1. Write a final Findings Report to journal.md: confirmed findings (with reproduction evidence), promising-but-unconfirmed candidates, dead ends, and the experiments you'd run next.
2. Commit the journal and results. Leave the pod's runs/ intact for inspection.
3. Stop or pause the RunPod if budget.stop_pod_on_finish is set — idle GPUs bill by the hour. See references/RUNPOD.md.
4. Surface the report to the user. Do not overclaim: report confirmed findings as confirmed and candidates as candidates.

Critical Rules

• Protect your context window — see references/CONTEXT.md. This is the #1 risk over a multi-hour run. Redirect all output to logs on the pod, grep for probes, only tail on crash, read readonly files once.
• Be your own adversary. The biggest danger in autonomous discovery is fooling yourself. Default to "it's a bug or an artifact" until reproduction and ablation prove otherwise. A confirmed null result is more valuable than an unverified "breakthrough."
• Respect the budget. GPU time costs money every minute.
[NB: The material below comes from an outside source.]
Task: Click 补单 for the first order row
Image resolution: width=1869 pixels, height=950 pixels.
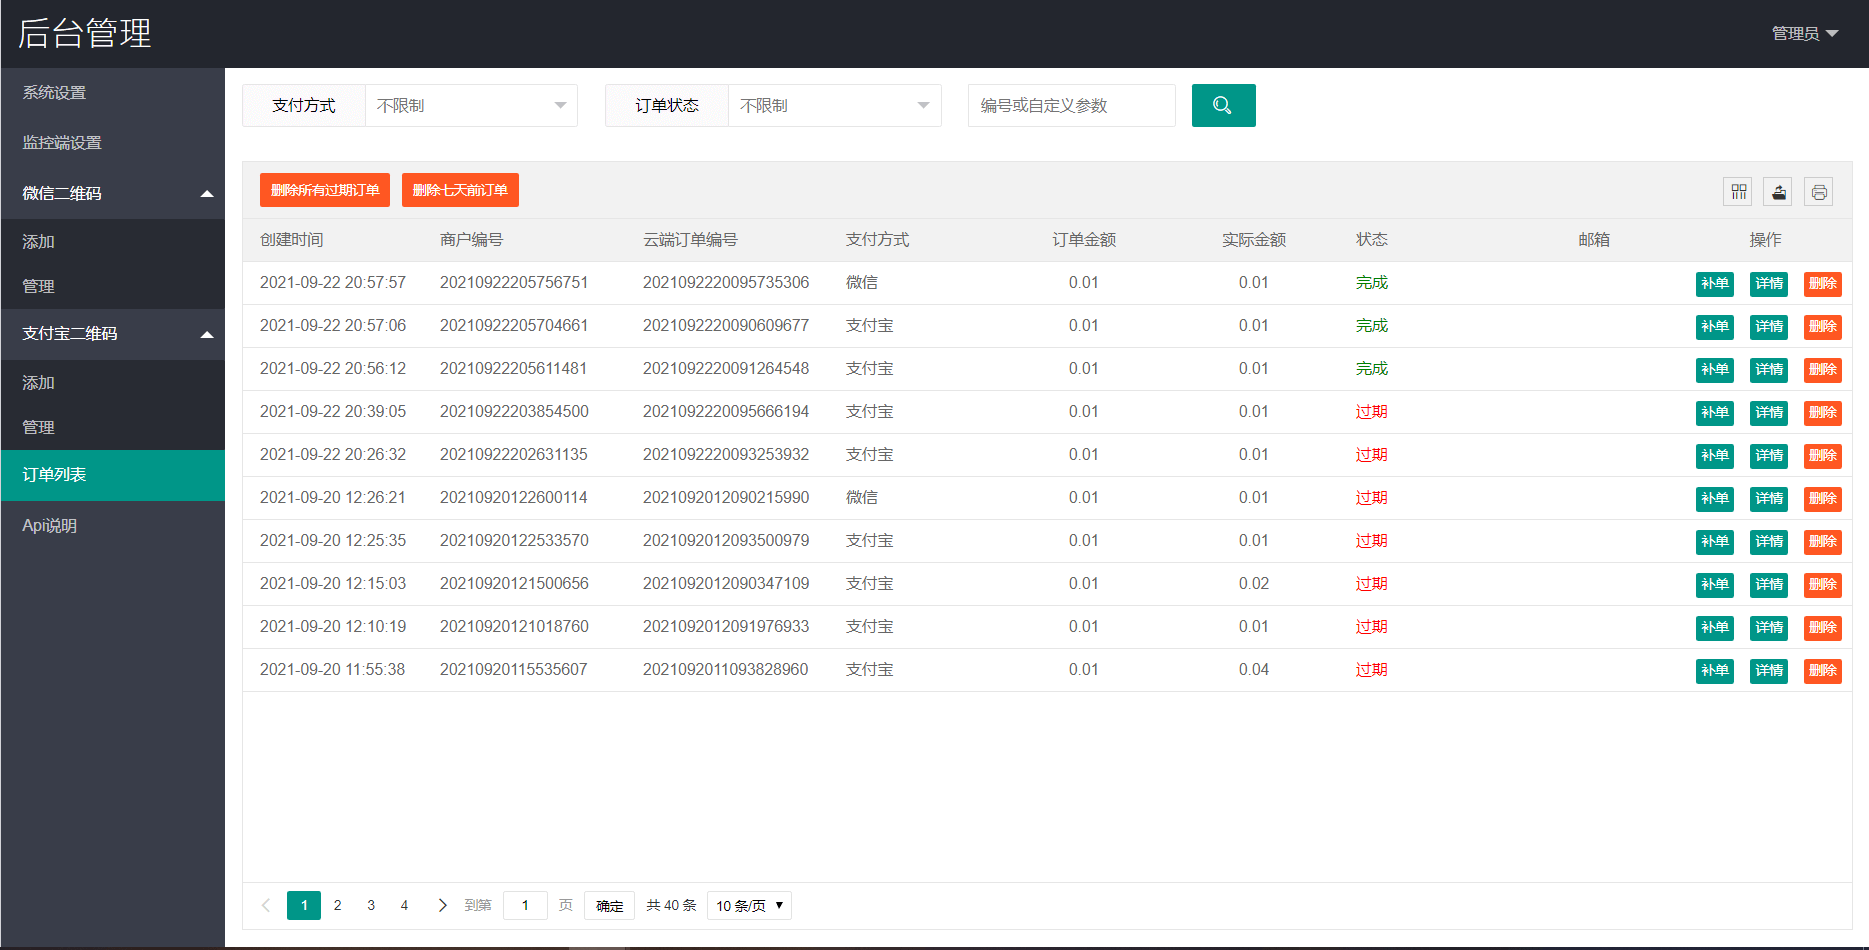Action: point(1714,284)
Track spend, honor the cap, and never leave the pod running idle.
• One change per experiment — so results stay interpretable.
• The journal is the science. results.tsv is the numbers; journal.md is the reasoning, the surprises, and the verdicts. Both survive git resets.

Journal Format

journal.md is an append-only research log. Each entry:

## [exp-id] <one-line hypothesis>   (<timestamp>, <git sha>)
Ran:      <what changed + command>
Probes:   probe_a=… probe_b=… probe_c=…   (baseline: …)
Verdict:  noise | candidate | confirmed | crash
Reason:   <why — including ruled-out boring explanations if a candidate>
Next:     <thread this opens>

Example results.tsv

exp_id	git_sha	target_probe	icl_acc	ood_gen	loss	verdict	note
base	a1b2c3d	0.610	0.12	0.20	2.41	keep	baseline
e001	b2c3d4e	0.640	0.13	0.21	2.30	noise	wider MLP, no qualitative shift
e002	c3d4e5f	0.910	0.71	0.22	2.28	candidate	sharp ICL jump at depth 8 — VERIFY
e003	c3d4e5f	0.905	0.70	0.22	2.28	confirmed	reproduced seed 2; ablating depth kills it
e004	d4e5f6g	0.000	0.00	0.00	NaN	crash	OOM at batch 512